Reduced Spatial Dependency for More General Video-level Deepfake Detection

Authors: Beilin Chu, Xuan Xu, Yufei Zhang, Weike You, Linna Zhou

Published: 2025-03-05 08:51:55+00:00

AI Summary

This paper proposes Spatial Dependency Reduction (SDR) for video deepfake detection, aiming to improve generalization by reducing the model's reliance on spatial information and focusing on temporal consistency cues. SDR integrates features from spatially-perturbed video clusters using a novel Task-Relevant Feature Integration module and a temporal transformer to capture long-range dependencies.

Abstract

As one of the prominent AI-generated content, Deepfake has raised significant safety concerns.
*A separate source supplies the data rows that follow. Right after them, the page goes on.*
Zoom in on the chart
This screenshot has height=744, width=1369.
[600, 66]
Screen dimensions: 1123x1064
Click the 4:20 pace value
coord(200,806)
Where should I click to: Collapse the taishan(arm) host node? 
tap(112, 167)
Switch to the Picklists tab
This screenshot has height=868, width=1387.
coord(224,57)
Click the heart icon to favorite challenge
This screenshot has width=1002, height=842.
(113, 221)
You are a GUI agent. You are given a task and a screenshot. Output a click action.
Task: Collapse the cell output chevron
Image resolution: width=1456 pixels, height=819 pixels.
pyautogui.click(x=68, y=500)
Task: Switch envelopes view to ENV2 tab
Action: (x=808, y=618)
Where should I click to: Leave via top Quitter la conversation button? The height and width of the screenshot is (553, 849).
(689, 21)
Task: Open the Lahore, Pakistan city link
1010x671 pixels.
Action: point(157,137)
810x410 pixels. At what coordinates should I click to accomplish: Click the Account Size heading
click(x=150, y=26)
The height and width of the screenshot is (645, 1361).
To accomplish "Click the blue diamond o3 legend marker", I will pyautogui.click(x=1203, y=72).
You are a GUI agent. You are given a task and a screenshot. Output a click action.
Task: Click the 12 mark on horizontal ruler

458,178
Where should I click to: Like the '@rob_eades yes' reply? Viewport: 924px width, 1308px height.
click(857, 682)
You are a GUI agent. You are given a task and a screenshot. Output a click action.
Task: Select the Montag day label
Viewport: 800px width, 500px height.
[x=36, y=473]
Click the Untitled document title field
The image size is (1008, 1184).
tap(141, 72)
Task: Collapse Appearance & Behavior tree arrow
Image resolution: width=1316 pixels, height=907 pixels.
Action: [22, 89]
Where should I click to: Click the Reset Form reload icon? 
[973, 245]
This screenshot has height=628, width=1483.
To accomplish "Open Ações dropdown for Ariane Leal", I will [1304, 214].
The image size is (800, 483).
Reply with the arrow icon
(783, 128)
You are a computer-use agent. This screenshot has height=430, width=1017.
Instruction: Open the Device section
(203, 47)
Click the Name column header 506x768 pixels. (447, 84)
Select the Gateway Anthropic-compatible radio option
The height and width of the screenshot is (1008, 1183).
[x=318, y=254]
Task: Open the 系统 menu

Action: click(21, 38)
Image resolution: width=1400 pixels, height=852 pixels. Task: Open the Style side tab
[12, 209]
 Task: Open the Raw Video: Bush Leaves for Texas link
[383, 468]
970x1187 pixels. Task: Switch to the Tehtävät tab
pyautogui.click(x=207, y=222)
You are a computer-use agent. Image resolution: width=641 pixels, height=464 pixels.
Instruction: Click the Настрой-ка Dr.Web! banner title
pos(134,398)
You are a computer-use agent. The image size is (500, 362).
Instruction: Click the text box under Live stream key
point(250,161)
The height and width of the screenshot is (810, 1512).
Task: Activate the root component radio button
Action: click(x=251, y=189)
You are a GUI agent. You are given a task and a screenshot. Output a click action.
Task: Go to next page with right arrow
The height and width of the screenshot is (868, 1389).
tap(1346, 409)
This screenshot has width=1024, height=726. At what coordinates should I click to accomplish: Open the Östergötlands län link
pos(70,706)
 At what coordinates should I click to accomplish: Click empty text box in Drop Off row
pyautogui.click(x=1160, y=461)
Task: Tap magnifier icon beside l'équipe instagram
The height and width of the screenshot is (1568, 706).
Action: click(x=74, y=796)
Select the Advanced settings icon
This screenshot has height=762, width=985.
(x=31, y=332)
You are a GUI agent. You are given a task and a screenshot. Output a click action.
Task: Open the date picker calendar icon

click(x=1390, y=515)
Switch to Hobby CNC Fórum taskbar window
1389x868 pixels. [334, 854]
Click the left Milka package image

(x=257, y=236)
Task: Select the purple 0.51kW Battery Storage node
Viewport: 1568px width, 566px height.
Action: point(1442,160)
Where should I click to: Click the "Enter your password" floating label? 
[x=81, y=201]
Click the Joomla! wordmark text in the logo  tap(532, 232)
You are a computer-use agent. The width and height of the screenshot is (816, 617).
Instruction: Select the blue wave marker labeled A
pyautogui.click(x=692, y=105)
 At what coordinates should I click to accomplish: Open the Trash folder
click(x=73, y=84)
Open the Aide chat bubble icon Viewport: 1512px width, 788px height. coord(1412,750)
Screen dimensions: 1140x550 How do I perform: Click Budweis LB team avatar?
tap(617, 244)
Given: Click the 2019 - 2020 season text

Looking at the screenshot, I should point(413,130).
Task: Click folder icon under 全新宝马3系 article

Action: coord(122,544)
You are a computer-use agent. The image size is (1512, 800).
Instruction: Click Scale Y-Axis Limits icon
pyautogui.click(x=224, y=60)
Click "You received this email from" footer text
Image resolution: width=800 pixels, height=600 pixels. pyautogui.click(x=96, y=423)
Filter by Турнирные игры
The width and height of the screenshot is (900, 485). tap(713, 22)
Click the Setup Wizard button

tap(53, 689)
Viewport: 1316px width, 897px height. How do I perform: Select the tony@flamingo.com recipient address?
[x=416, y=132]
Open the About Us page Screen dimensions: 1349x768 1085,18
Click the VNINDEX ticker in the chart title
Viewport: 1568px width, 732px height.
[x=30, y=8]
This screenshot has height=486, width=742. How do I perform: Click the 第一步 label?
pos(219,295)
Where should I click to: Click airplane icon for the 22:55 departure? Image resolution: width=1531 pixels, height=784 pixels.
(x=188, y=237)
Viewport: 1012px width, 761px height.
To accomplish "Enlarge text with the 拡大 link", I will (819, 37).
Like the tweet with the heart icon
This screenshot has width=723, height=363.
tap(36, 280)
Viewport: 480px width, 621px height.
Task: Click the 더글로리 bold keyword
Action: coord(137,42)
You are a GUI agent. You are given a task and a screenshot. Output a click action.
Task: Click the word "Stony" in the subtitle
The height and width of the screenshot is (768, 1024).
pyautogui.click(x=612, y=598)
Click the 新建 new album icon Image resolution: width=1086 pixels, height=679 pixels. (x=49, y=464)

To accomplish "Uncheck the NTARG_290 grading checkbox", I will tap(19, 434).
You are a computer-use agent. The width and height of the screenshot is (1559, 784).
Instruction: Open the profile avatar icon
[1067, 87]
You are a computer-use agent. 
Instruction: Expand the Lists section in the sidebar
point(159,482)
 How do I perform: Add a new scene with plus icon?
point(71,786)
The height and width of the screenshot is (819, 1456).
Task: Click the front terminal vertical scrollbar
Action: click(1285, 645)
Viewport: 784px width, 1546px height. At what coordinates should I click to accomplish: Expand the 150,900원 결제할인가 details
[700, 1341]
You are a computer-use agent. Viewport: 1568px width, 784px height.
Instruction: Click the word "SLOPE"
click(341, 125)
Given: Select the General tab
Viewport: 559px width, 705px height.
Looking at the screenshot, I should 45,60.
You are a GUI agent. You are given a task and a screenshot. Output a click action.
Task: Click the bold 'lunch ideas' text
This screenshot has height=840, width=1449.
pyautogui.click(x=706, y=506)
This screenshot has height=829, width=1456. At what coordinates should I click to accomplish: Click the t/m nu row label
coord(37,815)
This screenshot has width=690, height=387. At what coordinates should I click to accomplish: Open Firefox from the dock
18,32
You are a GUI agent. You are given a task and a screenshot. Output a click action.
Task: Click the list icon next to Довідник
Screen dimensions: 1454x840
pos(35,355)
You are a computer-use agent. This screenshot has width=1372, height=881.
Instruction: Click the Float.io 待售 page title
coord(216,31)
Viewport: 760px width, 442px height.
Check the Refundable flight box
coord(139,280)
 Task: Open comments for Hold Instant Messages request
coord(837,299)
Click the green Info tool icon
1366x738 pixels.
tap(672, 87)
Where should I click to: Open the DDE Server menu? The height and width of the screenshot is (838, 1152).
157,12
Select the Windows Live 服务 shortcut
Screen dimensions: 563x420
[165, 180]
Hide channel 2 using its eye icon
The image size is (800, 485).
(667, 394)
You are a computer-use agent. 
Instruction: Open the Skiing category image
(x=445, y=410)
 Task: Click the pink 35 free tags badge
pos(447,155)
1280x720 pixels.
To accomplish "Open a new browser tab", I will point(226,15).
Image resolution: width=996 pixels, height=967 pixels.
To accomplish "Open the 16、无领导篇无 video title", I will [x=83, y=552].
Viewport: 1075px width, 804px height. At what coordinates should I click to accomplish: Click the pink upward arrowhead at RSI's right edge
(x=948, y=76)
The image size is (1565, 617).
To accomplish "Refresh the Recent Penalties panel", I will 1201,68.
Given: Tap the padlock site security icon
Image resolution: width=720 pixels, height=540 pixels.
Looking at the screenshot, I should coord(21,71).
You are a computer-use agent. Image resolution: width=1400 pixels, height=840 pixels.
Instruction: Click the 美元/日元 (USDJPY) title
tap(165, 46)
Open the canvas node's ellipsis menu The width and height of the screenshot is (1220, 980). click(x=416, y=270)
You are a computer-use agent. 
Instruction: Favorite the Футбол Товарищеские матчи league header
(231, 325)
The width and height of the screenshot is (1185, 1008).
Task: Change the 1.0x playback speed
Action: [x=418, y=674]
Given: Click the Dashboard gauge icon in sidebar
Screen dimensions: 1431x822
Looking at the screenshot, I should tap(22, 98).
Although it has been demonstrated that temporal consistency cues offer better generalization capability, existing methods based on CNNs inevitably introduce spatial bias, which hinders the extraction of intrinsic temporal features. To address this issue, we propose a novel method called Spatial Dependency Reduction (SDR), which integrates common temporal consistency features from multiple spatially-perturbed clusters, to reduce the dependency of the model on spatial information. Specifically, we design multiple Spatial Perturbation Branch (SPB) to construct spatially-perturbed feature clusters. Subsequently, we utilize the theory of mutual information and propose a Task-Relevant Feature Integration (TRFI) module to capture temporal features residing in similar latent space from these clusters. Finally, the integrated feature is fed into a temporal transformer to capture long-range dependencies. Extensive benchmarks and ablation studies demonstrate the effectiveness and rationale of our approach.


Key findings
The proposed SDR method outperforms existing methods in cross-dataset generalization tests on Celeb-DF-v2 and DFDC datasets after training on FaceForensics++. Ablation studies confirm the effectiveness of each component, particularly the TRFI module in improving the extraction of generalized temporal consistency features.
Approach
The approach uses multiple spatially perturbed video versions as input to separate branches. A Task-Relevant Feature Integration (TRFI) module, leveraging mutual information theory and contrastive learning, extracts common temporal consistency features from these branches. A temporal transformer then processes these features for final classification.
Datasets
FaceForensics++, Celeb-DF-v2, DFDC
Model(s)
3D convolutional backbone (modified R50), Temporal Transformer, Retinaface (for face detection and cropping)
Author countries
China